Saved entries:
----

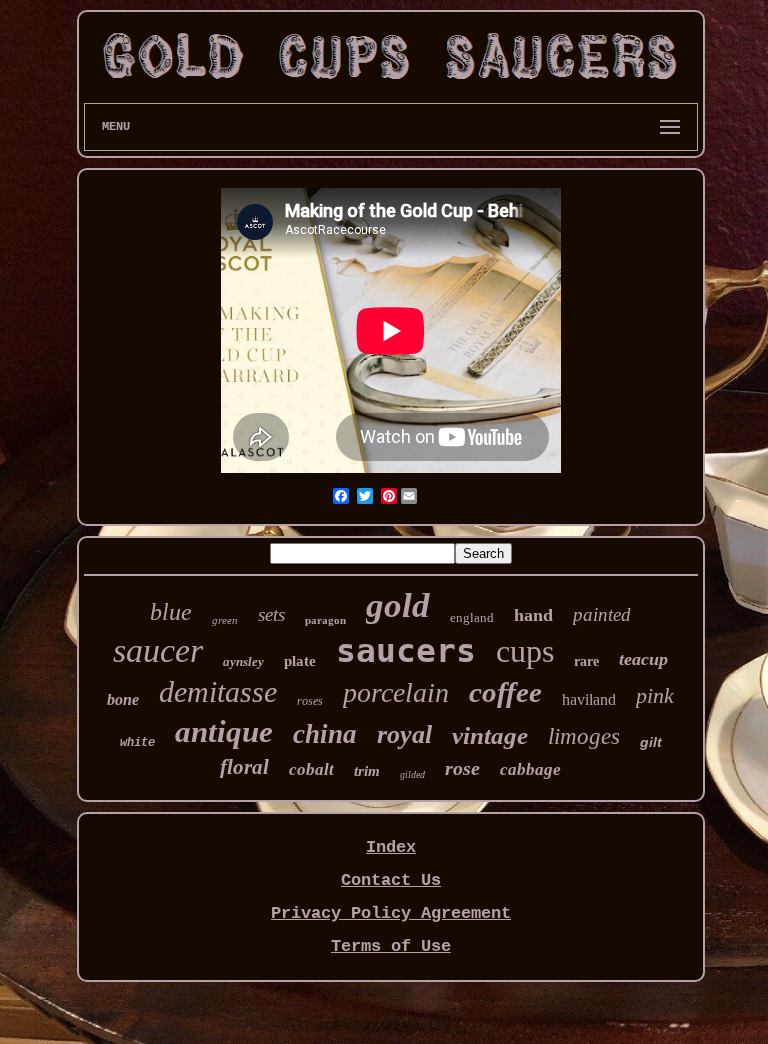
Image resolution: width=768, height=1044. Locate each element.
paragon (325, 620)
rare (586, 661)
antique (224, 731)
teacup (643, 659)
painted (602, 614)
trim (367, 771)
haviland (589, 699)
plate (300, 661)
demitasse (218, 691)
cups (525, 651)
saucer (158, 650)
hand (533, 615)
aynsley (243, 661)
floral (244, 767)
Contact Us (391, 880)
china (325, 734)
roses (310, 701)
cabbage (530, 769)
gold (398, 605)
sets (271, 614)
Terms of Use (391, 946)
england (472, 617)
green (225, 620)
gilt (651, 742)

----

- [TASK DIRECTIONS]: Set down every line above exactly, pictures excluded.

- [SOLVED PROBLEM]:
Image resolution: width=768, height=1044. Locate each element.
paragon (325, 620)
rare (586, 661)
antique (224, 731)
teacup (643, 659)
painted (602, 614)
trim (367, 771)
haviland (589, 699)
plate (300, 661)
demitasse (218, 691)
cups (525, 651)
saucer (158, 650)
hand (533, 615)
aynsley (243, 661)
floral (244, 767)
Contact Us (391, 880)
china (325, 734)
roses (310, 701)
cabbage (530, 769)
gold (398, 605)
sets (271, 614)
Terms of Use (391, 946)
england (472, 617)
green (225, 620)
gilt (651, 742)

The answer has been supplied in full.